There I was, cheering and whistling at our teenage girl’s fashion show at church. It was corny and fun as each girl modeled her school clothes, church clothes, or old prom dresses. It was a relaxed atmosphere as lights were strewn on the floor for the edge of a homemade pathway and upbeat music played. The girls became more comfortable and confident each time they came out to show another outfit. But then the relaxed evening changed to complete anxiety for me. I came as an observer, or so I thought. The girls began to chant and clap for the adults attending to walk the…”plank.” The 5 adult leaders who had worked with the girls and knew them well, one by one, got up and began strutting “their stuff” as they walked with the beat and modeled just what they were wearing–some with snow boots, others with sweats. I realized that it was coming quickly to my turn. But I couldn’t do it. I literally began to have a panic attack as each got up to walk! I could not stand up. I could not move. I could not even breathe. In my head I told myself, “YOU CAN’T WALK OUT THERE, YOU ARE A BROKEN GIRL!” As the attention was on the last woman, I got up and slipped out quickly and went home feeling horrible.
Since that night I have caught myself saying or thinking things about ME, that is not kind! “What are you thinking, you can’t do that…” keeps playing over and over in my head. I am down right mean to myself sometimes!
Do you ever berate yourself?
My New Year’s Resolution is to be kind to myself. This bullying has got to stop! A good friend of mine once told me, “Every cell in your body hears what you say about yourself.” It is not right to say unkind things to other people. It is also not right to say unkind things to yourself…over and over. Here is my plan: I am taking a dry erase marker and writing one great thing about myself someplace where I will see it often; on my bathroom mirror, rear view mirror, computer screen, phone, etc. It will remind me to stop the bullying and start realizing I am good, not perfect, but good enough! When I had cancer I lost my hair, my eyelashes, and my eye brows and I would write kind notes on the mirror to encourage me each morning when I had to face myself. Here is one note I wrote to myself on my mirror…’At least you have your dimples!’
Yikes, I’m sometimes a bully to myself and this has got to stop, NOW!

--------------------------------------------------

## REQUIRED ACTIONS
(a) In the post about being kind to yourself, duplicate word for word the part that opens with the words containing "Since that night" and closes with "to myself sometimes!".
(b) Name every part of the body that the writer of the post about being kind to yourself says was lost during cancer.

--------------------------------------------------

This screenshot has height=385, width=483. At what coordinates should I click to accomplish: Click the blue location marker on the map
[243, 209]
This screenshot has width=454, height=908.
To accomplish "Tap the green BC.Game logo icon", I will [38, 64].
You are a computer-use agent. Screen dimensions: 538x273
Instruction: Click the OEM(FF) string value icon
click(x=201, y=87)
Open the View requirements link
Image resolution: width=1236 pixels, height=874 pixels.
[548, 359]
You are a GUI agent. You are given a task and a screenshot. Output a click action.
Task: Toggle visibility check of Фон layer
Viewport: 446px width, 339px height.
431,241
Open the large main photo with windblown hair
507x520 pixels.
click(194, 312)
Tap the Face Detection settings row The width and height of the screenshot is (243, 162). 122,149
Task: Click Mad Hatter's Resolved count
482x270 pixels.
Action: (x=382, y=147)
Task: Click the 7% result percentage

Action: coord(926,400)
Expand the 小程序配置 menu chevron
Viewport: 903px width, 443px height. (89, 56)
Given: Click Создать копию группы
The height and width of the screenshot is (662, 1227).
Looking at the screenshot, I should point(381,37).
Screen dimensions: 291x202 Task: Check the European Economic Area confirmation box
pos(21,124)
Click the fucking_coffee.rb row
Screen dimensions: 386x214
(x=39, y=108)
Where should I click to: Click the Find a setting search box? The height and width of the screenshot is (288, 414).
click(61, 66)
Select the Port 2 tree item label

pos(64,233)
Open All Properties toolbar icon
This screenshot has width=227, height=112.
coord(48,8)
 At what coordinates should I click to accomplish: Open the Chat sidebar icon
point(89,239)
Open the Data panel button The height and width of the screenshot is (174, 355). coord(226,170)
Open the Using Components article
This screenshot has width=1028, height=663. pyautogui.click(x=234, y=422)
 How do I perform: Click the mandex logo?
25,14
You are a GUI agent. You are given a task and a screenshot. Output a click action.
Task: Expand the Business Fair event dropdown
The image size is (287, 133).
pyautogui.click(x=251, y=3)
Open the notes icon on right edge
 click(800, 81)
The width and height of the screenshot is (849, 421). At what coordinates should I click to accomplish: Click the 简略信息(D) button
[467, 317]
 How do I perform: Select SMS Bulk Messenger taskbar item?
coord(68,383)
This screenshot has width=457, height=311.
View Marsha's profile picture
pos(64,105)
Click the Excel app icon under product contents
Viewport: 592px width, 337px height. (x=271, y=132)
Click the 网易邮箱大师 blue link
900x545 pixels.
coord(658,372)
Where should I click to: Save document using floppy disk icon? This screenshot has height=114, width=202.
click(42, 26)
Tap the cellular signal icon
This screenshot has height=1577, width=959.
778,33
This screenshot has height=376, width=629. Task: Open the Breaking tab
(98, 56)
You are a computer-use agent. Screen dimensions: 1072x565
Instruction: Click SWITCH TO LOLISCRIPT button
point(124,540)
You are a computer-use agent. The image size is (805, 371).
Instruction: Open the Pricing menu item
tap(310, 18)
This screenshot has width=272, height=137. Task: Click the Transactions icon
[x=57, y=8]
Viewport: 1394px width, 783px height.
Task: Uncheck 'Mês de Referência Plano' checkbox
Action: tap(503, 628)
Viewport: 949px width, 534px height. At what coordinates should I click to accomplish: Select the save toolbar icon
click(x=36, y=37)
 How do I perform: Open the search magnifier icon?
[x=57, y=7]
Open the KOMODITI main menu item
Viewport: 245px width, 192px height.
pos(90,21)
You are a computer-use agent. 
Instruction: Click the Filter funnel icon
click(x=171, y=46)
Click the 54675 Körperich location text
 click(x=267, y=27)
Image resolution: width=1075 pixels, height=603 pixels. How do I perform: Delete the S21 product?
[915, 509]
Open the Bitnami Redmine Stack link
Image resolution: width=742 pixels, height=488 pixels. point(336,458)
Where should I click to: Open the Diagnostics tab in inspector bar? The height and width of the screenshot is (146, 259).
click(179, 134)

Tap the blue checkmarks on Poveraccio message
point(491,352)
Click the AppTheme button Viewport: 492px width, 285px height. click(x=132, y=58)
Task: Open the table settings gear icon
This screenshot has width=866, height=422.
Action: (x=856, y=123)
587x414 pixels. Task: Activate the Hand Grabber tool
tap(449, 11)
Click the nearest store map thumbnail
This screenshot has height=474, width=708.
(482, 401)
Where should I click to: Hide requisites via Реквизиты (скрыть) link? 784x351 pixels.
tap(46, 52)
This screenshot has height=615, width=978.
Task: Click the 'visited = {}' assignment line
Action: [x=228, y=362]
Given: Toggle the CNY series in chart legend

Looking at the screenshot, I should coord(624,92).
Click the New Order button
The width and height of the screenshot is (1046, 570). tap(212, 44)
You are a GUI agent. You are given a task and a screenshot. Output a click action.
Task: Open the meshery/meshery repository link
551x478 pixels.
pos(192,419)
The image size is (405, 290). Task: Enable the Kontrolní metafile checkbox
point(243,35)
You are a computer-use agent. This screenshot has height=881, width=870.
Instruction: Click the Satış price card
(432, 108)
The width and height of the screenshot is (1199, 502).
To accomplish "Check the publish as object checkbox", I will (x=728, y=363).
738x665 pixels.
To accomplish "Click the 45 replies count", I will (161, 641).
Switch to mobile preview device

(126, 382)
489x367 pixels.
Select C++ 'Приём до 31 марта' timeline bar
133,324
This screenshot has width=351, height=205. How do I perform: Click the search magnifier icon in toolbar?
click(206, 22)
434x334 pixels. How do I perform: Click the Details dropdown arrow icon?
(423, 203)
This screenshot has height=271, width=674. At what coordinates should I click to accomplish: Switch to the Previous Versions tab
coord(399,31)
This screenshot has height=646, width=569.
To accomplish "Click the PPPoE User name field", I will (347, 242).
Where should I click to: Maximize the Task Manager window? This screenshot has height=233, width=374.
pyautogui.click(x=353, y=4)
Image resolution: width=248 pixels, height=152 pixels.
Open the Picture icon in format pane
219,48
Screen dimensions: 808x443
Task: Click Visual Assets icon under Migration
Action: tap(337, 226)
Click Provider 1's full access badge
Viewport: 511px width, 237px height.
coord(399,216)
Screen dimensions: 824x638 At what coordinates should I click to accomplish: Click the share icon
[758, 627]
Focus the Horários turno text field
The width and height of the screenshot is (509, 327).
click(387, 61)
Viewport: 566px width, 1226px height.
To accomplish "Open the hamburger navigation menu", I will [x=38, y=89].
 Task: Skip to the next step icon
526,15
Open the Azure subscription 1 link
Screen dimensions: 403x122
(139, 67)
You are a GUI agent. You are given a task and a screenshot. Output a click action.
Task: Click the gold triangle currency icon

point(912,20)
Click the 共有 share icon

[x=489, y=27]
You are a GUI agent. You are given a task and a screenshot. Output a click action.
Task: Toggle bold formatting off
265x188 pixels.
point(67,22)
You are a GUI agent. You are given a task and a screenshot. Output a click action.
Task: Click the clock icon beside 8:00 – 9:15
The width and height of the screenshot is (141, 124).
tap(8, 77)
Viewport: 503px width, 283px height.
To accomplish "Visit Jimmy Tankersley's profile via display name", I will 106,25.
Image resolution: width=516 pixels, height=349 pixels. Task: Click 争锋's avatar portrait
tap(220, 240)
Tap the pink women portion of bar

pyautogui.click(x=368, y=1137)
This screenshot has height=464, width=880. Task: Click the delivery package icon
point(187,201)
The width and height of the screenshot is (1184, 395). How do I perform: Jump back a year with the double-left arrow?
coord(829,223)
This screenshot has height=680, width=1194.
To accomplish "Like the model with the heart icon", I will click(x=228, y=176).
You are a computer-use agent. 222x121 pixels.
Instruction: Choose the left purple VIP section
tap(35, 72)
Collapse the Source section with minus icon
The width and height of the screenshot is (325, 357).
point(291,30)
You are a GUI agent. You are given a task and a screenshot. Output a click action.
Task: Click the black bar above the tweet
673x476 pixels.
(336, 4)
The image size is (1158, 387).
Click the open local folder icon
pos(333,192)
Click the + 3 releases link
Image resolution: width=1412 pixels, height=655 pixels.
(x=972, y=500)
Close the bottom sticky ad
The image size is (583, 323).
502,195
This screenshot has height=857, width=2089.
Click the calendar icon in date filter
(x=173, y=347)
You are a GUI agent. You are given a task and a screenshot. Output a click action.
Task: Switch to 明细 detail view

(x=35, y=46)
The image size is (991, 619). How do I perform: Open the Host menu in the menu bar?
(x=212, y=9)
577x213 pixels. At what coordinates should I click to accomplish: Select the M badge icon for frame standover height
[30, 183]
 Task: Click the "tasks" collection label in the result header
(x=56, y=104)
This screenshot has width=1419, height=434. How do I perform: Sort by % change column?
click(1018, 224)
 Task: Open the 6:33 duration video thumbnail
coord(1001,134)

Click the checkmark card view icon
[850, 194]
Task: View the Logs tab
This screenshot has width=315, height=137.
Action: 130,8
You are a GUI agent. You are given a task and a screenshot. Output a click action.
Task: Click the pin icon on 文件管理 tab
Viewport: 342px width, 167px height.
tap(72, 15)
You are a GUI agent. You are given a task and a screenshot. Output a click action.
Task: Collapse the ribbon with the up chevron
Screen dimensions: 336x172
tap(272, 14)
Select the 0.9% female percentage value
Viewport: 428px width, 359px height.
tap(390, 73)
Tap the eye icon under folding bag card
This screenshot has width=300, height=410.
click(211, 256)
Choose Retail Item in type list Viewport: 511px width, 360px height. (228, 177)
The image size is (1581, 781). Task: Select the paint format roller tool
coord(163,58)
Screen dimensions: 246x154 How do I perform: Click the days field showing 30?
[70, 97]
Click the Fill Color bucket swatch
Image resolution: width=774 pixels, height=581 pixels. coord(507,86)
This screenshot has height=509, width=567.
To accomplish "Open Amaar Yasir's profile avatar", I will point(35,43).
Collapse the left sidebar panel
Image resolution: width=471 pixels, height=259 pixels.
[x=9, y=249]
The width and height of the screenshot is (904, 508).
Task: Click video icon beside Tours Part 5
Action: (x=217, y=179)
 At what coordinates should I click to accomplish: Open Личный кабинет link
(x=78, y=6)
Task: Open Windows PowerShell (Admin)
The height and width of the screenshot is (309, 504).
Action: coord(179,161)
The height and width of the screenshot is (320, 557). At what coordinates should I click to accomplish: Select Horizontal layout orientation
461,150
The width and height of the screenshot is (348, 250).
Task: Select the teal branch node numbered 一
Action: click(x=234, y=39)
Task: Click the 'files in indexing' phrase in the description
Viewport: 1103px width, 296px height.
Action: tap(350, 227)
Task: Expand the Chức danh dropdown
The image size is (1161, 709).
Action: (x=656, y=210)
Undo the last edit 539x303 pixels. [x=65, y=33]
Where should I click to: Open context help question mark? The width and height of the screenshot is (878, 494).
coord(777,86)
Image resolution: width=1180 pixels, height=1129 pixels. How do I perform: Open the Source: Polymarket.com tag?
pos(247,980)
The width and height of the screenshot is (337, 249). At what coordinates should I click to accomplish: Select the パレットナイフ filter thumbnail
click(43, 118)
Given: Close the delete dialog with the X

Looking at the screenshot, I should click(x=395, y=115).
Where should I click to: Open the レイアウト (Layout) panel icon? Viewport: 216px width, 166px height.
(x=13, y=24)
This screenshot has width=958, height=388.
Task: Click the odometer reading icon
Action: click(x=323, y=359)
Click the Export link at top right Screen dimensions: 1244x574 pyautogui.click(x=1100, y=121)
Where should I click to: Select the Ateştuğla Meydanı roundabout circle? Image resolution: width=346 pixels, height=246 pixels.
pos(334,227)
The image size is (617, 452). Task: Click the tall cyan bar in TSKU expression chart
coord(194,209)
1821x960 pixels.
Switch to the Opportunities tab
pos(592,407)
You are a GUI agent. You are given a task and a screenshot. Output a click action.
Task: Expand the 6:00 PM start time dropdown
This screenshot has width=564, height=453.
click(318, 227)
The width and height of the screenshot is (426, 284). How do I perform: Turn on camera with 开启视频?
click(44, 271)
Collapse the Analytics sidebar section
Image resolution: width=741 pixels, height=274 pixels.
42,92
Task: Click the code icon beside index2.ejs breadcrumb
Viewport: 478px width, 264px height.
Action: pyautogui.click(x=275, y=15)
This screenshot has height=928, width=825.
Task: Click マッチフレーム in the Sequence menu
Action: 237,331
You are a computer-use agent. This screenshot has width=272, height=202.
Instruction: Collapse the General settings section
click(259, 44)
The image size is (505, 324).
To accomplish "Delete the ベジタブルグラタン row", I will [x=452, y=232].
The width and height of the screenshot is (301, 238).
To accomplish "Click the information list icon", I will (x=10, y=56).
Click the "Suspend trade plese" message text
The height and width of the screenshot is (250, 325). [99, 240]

--------------------------------------------------

## EXERCISE RESPONSES
(a)
Since that night I have caught myself saying or thinking things about ME, that is not kind! “What are you thinking, you can’t do that…” keeps playing over and over in my head. I am down right mean to myself sometimes!

(b) hair, eyelashes, eye brows